Hi Satra.
Thanks for your comments.
Can you explain what the "grap an engine" strategy means?
Is it that you distribute the jobs to the engines before starting any
jobs and not having them in a queue?
This should be ok if my jobs and my engines are pretty homogeneous, right?
The main question for me is if there is an easy, non-intrusive way to
let my interface interact with sklearn.
As far as I can tell, the work that is planned for the sprint is much
more "low level" than what joblib is doing at the moment.
There are two use cases for me: model selection and ensemble learning.
For both of them, parallelisation should be fairly easy.
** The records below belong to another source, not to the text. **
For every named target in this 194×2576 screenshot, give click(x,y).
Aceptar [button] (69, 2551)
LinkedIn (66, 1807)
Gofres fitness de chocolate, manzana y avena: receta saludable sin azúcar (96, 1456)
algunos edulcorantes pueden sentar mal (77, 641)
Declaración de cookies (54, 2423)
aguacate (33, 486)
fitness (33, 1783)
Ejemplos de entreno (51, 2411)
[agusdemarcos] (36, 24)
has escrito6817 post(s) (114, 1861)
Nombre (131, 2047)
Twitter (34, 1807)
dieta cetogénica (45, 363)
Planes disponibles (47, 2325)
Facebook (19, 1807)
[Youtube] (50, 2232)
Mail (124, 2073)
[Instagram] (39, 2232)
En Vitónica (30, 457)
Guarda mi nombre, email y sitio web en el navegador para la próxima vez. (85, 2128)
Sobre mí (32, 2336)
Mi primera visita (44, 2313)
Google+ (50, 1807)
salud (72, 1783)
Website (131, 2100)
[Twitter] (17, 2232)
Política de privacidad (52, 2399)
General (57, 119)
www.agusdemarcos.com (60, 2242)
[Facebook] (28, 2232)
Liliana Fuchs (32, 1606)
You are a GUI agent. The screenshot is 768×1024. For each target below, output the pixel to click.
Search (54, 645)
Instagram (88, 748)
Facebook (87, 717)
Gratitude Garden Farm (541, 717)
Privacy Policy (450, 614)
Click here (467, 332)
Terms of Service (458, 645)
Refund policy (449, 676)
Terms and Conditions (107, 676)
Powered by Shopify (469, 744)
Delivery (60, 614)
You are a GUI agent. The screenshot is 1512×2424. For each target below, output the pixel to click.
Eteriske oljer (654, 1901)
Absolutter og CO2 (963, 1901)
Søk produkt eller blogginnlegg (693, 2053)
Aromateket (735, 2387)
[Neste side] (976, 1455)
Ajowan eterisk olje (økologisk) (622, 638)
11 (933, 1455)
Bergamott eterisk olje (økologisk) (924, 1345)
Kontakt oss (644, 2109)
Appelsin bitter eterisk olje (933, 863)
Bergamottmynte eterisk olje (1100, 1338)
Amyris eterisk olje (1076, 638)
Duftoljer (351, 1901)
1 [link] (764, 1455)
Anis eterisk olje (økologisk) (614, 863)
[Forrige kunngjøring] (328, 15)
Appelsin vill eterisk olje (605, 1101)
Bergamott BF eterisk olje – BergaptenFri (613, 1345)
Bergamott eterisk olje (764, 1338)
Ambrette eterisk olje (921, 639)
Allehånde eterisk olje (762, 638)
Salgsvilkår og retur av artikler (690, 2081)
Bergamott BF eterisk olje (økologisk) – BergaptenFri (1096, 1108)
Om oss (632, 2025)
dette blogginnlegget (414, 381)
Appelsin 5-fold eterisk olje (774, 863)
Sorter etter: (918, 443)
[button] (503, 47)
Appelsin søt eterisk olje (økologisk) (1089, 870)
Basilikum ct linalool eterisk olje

I do have a shared file system and some engines might share memory but I
don't really want to go there.
The runtime of my jobs is much longer than memory transfer over the
network would be, so I think
I'd be happy with just using the IPython library.
Unfortunately, I can't come to Pycon. And I need a working solution
before that ;)
Well I actually have a working solution for forests but it's not good
enough ^^
Cheers,
Andy
On 01/27/2012 04:00 PM, Satrajit Ghosh wrote:
hi andreas,
a few notes:
- a sprint planned for pycon will be looking at parallel computing
with scikit-learn and ipython (http://wiki.ipython.org/PyCon12Sprint)
- ipython currently uses a grab an engine and not release strategy in
the context of distributed systems like SGE/PBS/LSF. this implies that
the load distribution happens at engine instantiation time not at
execution time. depending on your cluster this may be a positive or a
negative thing.
- in nipype we do distributed computing by offering the ability to use
ipython as the point of distribution or directly interfacing with the
cluster engine. here is the ipython plugin:
https://github.com/nipy/nipype/blob/master/nipype/pipeline/plugins/ipythonxi.py
- there is also a python library called the soma workflow that offers
a python interface to distributed computing using drmaa.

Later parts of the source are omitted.